TW

Que dos modelos tan diferentes pero qué espectáculo más bonito, qué duelo tan vibrante, el que libraron anteayer en el Nou Camp el Barcelona y el Atlético de Madrid. Para competir con la intensidad que lo hicieron tienes que tener fe en el plan que te transmite el entrenador. Y para trasladar a tus jugadores tus dogmas tienes que tener una confianza ciega en lo que les estás proponiendo, si no los jugadores que son muy inteligentes sospechan de la autenticidad del mensaje que les intentas inculcar.
El Cholo Simeone ha creado un modelo basado en el sufrimiento. «Partido a partido», «hay que luchar cada minuto como si fuera el último» les repite insistentemente a sus jugadores. Su comportamiento reafirma lo que les va diciendo: gesticula, salta agitado, les anima, les regaña, después les adula… Él cree que combatiendo con sus armas puede vencer a cualquiera, en este caso al mejor equipo del mundo, sin duda, en las últimas décadas el Barcelona.

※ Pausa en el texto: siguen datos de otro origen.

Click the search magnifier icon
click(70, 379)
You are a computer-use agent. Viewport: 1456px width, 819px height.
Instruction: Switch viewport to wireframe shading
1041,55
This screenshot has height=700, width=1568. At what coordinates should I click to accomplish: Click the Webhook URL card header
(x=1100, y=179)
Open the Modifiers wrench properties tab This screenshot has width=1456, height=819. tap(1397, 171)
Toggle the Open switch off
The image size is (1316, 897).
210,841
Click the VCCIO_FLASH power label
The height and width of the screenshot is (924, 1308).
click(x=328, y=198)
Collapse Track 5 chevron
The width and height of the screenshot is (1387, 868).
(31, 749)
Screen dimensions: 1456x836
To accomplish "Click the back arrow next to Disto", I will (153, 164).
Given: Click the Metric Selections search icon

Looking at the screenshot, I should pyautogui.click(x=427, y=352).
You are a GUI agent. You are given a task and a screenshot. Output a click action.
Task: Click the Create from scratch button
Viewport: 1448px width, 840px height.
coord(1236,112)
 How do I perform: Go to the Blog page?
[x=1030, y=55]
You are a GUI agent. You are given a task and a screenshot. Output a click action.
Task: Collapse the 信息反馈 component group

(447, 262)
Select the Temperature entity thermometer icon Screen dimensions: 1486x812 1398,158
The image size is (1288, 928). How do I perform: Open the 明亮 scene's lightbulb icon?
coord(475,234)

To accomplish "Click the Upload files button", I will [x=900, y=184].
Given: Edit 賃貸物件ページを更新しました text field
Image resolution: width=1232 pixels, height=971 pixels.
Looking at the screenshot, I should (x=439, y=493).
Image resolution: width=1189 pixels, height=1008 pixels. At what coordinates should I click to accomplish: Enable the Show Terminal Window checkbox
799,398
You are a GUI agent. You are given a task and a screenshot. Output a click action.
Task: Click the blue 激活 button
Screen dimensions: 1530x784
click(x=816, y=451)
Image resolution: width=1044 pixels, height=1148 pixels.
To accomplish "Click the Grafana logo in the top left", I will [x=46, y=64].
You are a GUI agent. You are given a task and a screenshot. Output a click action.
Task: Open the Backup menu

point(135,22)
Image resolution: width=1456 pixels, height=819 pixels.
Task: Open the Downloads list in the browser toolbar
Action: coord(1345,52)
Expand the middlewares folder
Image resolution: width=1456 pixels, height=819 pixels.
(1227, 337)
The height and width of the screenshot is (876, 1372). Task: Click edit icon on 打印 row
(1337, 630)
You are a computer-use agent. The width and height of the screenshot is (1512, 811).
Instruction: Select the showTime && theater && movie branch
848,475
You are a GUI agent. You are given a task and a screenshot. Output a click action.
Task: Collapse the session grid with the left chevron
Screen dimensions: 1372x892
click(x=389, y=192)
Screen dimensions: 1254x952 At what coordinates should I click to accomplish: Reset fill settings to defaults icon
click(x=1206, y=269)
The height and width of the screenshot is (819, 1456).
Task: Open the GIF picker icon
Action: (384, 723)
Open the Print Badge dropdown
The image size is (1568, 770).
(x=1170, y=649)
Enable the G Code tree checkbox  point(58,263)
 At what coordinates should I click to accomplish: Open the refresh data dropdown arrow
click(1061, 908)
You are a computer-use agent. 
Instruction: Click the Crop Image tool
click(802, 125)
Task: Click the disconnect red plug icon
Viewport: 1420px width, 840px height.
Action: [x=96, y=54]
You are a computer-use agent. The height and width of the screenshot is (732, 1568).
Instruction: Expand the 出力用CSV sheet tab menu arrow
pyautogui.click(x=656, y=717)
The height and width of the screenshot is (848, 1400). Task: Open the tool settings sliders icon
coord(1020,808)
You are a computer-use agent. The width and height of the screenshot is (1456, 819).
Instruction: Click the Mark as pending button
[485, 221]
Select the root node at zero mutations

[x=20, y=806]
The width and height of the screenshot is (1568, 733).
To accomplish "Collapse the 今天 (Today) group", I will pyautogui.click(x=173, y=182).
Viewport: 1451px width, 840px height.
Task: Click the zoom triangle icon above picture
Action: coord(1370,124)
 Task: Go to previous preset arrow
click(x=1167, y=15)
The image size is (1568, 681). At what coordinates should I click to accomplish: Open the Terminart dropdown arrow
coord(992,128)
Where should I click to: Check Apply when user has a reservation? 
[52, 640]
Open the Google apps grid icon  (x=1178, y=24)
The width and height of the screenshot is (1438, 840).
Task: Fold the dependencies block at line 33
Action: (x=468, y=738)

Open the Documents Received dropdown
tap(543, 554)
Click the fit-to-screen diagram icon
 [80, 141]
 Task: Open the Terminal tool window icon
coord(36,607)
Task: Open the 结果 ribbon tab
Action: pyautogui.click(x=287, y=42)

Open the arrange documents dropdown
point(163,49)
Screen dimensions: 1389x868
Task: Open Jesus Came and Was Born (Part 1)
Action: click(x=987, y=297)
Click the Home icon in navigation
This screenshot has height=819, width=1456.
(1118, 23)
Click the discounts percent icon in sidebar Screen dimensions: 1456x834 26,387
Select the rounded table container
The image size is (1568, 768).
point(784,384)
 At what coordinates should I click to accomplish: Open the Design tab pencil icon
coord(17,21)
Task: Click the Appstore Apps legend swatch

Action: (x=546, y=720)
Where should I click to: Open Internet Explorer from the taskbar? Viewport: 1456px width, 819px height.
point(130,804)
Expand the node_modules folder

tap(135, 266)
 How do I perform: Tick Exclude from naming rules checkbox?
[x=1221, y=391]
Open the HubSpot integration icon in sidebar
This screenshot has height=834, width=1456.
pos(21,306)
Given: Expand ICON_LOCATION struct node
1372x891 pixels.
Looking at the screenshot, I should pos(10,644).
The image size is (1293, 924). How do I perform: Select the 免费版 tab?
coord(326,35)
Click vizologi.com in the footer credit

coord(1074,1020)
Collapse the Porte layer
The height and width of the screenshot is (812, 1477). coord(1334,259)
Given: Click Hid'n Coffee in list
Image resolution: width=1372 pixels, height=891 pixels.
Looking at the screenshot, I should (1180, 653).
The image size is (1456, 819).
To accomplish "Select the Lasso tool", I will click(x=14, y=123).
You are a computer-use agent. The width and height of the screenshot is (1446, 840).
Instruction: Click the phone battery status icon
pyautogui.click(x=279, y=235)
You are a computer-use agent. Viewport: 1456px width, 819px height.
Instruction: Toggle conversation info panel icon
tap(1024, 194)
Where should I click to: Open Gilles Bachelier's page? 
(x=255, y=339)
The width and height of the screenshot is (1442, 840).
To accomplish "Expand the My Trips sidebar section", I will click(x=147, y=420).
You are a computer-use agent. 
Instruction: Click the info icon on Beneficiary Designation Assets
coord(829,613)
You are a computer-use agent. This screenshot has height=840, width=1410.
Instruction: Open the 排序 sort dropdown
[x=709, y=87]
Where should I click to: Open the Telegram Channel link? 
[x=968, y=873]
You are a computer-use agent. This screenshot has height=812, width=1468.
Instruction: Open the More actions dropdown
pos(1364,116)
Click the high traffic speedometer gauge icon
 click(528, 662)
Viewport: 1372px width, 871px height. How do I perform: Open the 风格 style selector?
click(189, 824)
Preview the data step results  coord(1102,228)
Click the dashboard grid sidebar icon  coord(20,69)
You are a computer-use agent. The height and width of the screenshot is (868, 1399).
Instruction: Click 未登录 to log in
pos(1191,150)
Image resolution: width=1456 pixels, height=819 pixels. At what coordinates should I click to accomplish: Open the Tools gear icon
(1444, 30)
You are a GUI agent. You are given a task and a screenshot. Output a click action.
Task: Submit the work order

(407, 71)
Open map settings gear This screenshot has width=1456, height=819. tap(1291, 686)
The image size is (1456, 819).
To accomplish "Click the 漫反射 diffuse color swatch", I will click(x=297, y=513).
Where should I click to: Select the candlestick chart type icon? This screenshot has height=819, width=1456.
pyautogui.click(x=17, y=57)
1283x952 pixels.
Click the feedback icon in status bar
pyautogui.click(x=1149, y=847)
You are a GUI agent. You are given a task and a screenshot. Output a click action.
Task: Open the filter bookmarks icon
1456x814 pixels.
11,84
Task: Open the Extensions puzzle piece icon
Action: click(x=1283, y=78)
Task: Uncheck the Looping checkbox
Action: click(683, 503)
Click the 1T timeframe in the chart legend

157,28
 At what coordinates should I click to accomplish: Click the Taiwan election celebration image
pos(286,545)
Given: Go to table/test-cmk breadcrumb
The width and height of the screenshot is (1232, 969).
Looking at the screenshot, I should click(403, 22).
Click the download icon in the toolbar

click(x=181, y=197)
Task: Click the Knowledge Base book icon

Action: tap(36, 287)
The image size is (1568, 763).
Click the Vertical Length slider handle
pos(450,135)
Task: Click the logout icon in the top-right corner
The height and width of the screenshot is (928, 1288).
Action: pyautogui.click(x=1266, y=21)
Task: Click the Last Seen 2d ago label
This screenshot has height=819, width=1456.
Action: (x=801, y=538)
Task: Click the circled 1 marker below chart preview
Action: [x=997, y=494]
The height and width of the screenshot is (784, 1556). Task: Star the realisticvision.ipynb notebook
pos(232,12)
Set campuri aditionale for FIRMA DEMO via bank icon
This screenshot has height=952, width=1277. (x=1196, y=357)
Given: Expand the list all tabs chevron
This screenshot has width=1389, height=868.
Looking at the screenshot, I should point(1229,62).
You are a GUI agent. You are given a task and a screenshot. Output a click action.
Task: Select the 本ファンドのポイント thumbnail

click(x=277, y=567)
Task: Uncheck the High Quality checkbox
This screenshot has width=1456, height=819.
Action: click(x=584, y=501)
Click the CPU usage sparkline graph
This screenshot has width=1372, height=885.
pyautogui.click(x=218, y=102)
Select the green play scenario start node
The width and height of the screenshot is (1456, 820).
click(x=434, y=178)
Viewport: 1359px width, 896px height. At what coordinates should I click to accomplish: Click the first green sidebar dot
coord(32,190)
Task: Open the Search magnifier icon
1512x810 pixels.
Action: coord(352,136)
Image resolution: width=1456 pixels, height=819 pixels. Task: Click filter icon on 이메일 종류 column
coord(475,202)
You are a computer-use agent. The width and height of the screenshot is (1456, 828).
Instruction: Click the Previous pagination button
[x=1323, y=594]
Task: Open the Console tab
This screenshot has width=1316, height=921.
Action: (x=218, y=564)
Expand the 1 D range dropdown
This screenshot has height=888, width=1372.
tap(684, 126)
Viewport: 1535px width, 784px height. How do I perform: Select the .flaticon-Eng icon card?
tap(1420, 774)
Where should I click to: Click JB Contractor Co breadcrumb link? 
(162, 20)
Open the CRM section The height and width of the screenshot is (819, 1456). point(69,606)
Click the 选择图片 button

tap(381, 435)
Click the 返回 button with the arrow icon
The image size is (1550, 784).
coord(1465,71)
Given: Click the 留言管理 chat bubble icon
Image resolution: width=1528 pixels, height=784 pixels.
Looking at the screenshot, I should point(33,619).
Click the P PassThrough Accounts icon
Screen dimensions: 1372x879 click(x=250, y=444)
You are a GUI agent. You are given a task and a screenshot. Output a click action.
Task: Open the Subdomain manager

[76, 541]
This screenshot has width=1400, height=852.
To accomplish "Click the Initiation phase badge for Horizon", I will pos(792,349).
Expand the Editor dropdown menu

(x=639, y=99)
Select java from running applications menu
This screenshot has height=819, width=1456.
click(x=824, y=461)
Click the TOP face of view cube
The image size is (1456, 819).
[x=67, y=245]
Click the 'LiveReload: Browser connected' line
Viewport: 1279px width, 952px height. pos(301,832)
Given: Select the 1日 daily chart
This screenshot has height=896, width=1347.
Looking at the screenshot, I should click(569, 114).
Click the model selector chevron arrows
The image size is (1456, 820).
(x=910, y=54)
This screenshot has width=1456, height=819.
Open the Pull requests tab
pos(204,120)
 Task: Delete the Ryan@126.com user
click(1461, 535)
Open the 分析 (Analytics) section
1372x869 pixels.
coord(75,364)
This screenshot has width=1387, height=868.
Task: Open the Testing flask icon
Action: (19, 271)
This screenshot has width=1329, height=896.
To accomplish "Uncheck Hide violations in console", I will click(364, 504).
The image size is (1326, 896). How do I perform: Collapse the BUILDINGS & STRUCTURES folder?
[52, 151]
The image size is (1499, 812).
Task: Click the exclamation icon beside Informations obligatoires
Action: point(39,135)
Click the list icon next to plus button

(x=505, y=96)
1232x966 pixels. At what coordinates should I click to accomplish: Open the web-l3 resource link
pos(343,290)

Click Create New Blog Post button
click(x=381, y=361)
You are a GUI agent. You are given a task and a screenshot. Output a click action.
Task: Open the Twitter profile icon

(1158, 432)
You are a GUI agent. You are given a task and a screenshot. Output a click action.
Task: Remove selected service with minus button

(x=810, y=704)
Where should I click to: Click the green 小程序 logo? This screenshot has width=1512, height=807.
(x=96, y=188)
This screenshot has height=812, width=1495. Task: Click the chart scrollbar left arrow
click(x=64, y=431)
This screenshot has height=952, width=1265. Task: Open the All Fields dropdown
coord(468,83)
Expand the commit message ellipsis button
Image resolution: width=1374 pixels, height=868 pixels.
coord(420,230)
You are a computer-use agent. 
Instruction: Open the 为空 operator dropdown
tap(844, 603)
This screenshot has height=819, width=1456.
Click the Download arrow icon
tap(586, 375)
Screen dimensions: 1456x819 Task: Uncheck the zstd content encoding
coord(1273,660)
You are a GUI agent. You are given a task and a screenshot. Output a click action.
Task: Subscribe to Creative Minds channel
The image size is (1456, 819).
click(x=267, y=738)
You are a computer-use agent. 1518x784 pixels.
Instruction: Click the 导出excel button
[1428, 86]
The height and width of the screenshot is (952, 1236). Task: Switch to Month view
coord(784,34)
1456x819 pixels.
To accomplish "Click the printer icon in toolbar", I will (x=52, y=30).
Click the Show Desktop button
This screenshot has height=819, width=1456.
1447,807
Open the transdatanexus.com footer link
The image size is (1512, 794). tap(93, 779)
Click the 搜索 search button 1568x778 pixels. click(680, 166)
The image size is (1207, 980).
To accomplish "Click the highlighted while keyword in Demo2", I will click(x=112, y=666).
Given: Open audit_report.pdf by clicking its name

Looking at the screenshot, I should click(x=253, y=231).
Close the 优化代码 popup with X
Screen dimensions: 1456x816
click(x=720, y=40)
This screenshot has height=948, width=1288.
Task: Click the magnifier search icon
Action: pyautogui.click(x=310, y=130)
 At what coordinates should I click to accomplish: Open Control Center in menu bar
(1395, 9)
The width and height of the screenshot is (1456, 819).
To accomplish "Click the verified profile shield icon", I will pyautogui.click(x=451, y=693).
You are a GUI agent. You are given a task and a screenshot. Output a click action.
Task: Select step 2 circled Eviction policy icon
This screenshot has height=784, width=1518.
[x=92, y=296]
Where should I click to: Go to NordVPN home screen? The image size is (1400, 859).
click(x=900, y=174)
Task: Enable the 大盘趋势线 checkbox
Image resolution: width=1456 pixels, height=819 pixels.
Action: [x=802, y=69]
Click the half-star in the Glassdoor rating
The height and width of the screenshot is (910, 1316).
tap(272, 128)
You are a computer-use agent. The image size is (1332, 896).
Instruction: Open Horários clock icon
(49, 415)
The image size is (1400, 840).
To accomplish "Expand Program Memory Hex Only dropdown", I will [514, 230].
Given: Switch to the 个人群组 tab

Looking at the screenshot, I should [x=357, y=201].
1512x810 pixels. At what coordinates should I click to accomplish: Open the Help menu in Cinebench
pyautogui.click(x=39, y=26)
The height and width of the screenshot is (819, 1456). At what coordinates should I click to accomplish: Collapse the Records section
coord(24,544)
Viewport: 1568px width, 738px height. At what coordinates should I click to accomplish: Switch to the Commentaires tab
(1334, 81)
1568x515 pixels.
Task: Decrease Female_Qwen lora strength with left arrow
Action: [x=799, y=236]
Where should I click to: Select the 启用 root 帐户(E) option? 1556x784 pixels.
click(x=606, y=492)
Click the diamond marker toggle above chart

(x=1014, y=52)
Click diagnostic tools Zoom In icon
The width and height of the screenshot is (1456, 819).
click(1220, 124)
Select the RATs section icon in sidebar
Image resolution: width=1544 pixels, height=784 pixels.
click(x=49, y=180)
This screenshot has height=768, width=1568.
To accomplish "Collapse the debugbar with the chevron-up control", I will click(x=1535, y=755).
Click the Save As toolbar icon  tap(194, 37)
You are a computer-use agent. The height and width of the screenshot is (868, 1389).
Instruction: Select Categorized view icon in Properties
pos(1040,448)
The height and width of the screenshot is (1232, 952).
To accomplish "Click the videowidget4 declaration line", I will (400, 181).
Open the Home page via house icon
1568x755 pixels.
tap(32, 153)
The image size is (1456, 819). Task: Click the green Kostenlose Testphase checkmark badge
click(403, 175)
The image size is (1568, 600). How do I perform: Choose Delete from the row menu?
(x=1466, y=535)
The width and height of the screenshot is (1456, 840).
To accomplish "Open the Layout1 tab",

Luis Enrique ha continuado con variantes el modelo que se inventó el catedrático Johan Cruyff y que mejoró el maestro Pep Guardiola. La filosofía basada en el «salid y disfrutad» que les dijo Johan a sus jugadores en Wembley, son los cimientos con los que los instructores blaugrana gestionan las enseñanzas de todos los jugadores de las categorías menores. Este modelo no admite debate como han repetido sus figuras más emblemáticas, sobre todo Xavi Hernández. Este año la transición del centro del campo hacia la delantera es mucho más rápida y sin el acostumbrado retorno. Pero la posesión del balón, el posicionamiento de los jugadores, la prohibición de la lotería de los balones aéreos permanecen inquebrantables en la filosofía culé.

Los dos modelos son igual de válidos: el disfrutar y el sufrir. Pero lo que tienes que tener claro es cual vas a aplicar y si tienes los intérpretes adecuados. Cuando tomas la decisión, tienes que optimizarlo y encontrar variantes dentro del mismo sistema para franquear las trampas que intentaran colocarte tus enemigos. El atrevimiento de Luis Aragonés cambiando el sistema por creer que tenía un determinado tipo de jugadores condujo a España a unos éxitos sin precedentes.